On another note (wandering even further off topic) I noticed ESP is doing "the lost Cyberpunk novel" BLACK GLASS from John Shirley. That is way cool. I am looking forward to that one. But I'm confused as to how it was actually "lost." Did he leave it in his basement somewhere and it took him this many years to find it? The ESP website doesn't say. Can you shed any insight, or do you not know where it got lost either?

William Jones said...

Sean - I see your point about Dawn of the Dead. If I recall, even in Night of the Living Dead, while much of the film was dedicated to set-up, the cause or explanation wasn't explored in depth. Then again, zombie/survival fiction has taken on a life of its own (excuse the pun). So it is perhaps beyond the need of cause. For those who are moderate fans of the sub-genre, this certain does cause a problem. I'm always interested in why zombies need to eat when they have not active digestive system. Except for the thematic reason of "consuming," or the argument it is pure instinct, it seems they'd hit their "food" limit rather quickly.

Cairo - There are a few big questions there. The definitions of cyberpunk varies, and I'm not sure Wikipedia is a more valid than any other source - including myself. I can tell you that one aspect of cyberpunk is the rejection of authority (be it corporate, government, or any other system). And usually, but not always, computers and technology were simply the means by which the "low" could combat the "powerful" (aka, a corporation). This is seen in real world computer hacking today and years ago.

For the most part, the authors of cyberpunk fiction were not so much interested in technology as they were society. "Suits" versus the disenfranchised is more of what cyberpunk was/is about.

As for the "punk" in biopunk, it is perhaps the notion that corporations, governments, scientists, or any others, do not fully understand what they are doing when dabbling in bio-technology. And as technology was a main ingredient in "cyber"punk, biology is an important element in biopunk. Often these stories suggest cataclysmic results, or are plotted around crimes and classism (the wealthy can afford life extension, while the poor cannot), with bio-engineering as the locus of the tale.

Regarding John's "lost cyberpunk novel" from ESP. I can say I've already read it, and it is a wonderful novel. It should release later this year.
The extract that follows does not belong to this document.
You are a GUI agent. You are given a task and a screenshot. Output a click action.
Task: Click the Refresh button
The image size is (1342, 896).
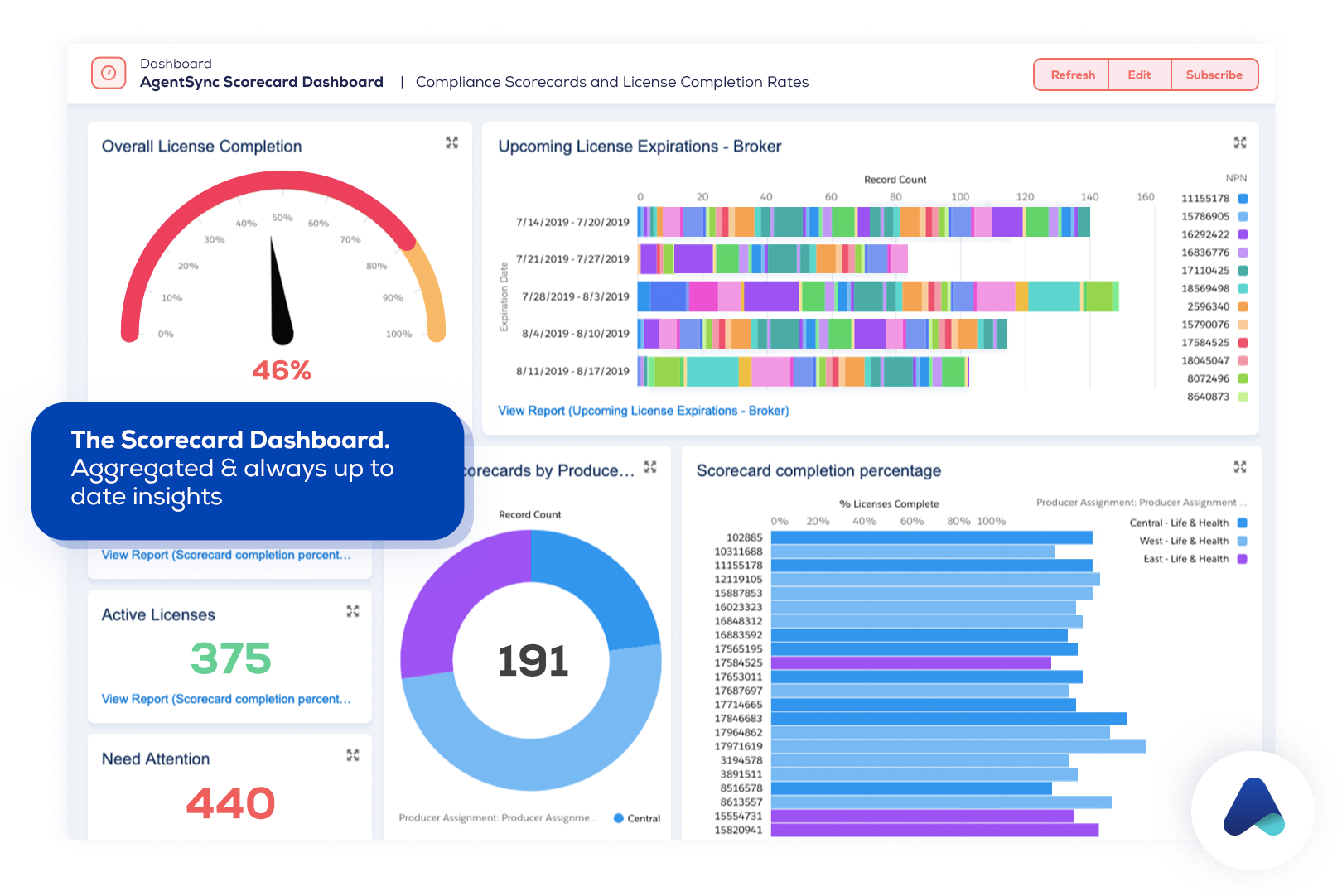coord(1071,74)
It wasn't lost in a basement. :) John does explain how it was "lost" in a foreword, so I won't reveal the details. The story is quite interesting. I will say it was a project that he and William Gibson started years ago. And now, John has completed it, updated it, and made it very significant to the modern reader. While it comes from the tradition of cyberpunk, it is also very new and original.

Anonymous said...

Okay, the definition you put forward for biopunk definitely makes it a lot clearer for me now.

Thanks for the clarification!

Also, you state: "John does explain how it was "lost" in a foreword, so I won't reveal the details."

No fair! Now I have to wonder until I can get my hands on a copy!!!

Also can't wait to get a copy of your new Pearson book!!!